Inspirations and Applications:

  • Democratization of Robot Learning: The robustness to suboptimal initial data and lack of filtering is a crucial insight. This significantly lowers the barrier to entry for deploying robotic systems, as collecting vast amounts of perfect expert demonstrations is often the most expensive and time-consuming part of robot learning. SAIL suggests that robots could start with less-than-perfect human guidance and iteratively refine their skills.
  • Lifelong Learning for Robotics: SAIL provides a strong foundation for lifelong learning in robotics. A robot could be deployed, continuously collect experience, and adapt to new variations or entirely new tasks without needing to be re-engineered or re-trained from scratch on a new offline dataset.
  • Bridging Simulation-to-Reality Gap: The success on real-world Panda arm tasks demonstrates the potential for SAIL to be effective in physical environments, which is often a major hurdle for sim-to-real transfer. The visual planning approach might intrinsically offer some robustness to real-world complexities as the IDM acts on visually-derived goals.
  • Human-Robot Interaction: The text-conditioned nature of the visual planner makes SAIL highly adaptable to human instructions, allowing users to specify novel tasks in natural language and have the robot incrementally learn to perform them.

Potential Issues or Areas for Improvement:

  • "Cold Start" Problem: While SAIL is robust to suboptimal data, the initial success rate (Iteration 0) still needs to be "reasonable." For extremely novel or complex tasks where IPA itself cannot generate any successful plans, SAIL might struggle to initiate the improvement loop. Future work could explore mechanisms to "kickstart" learning in such scenarios, perhaps by incorporating human feedback during initial failures or using pre-exploration strategies.

  • Efficiency of Finetuning: Finetuning a diffusion model (even a small one) for 10K steps per iteration, especially with growing accumulated data D\mathcal{D}, can still be computationally intensive. Investigating more parameter-efficient finetuning (e.g., LoRA, adapters) or online learning algorithms specifically designed for diffusion models could further enhance scalability.

  • Long-term Catastrophic Forgetting: As the model continuously updates on self-collected data, there's a potential risk of catastrophic forgetting of previously learned skills, especially if the task distribution shifts significantly or if initial expert data is no longer included in the finetuning process (if Dini\mathcal{D}_{\mathrm{ini}} is not continuously used). The paper mitigates this by including previous data, but a deeper analysis of long-term stability would be beneficial.

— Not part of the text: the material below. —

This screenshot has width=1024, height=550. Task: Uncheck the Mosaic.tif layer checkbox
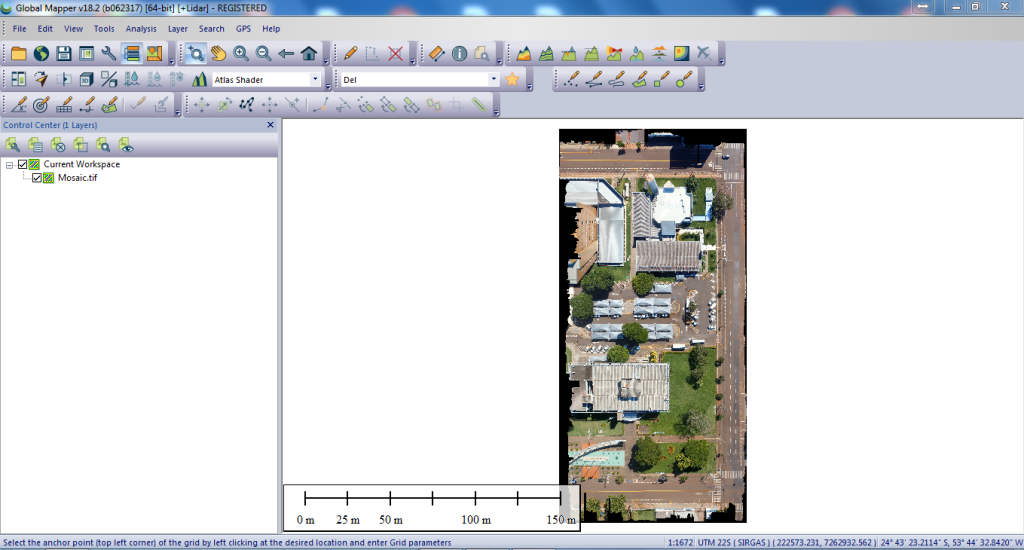37,178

  • Definition of "Success": While MetaWorld provides ground truth, real-world human evaluation for success can be subjective and time-consuming. Developing more robust, automated success metrics or reward functions for real-world scenarios would be crucial for wider adoption of filtering-free or relabeling strategies.

  • Generalization to New Objects/Environments: The real-world experiments focus on novel colors within a fixed set of objects (cups, drawers). Testing SAIL's ability to generalize to entirely new object categories, different robot morphologies, or significantly altered environments would be the next frontier.

    Overall, SAIL represents a significant step towards enabling robots to learn and adapt autonomously in complex, dynamic environments, pushing the boundaries of experience-driven robot learning.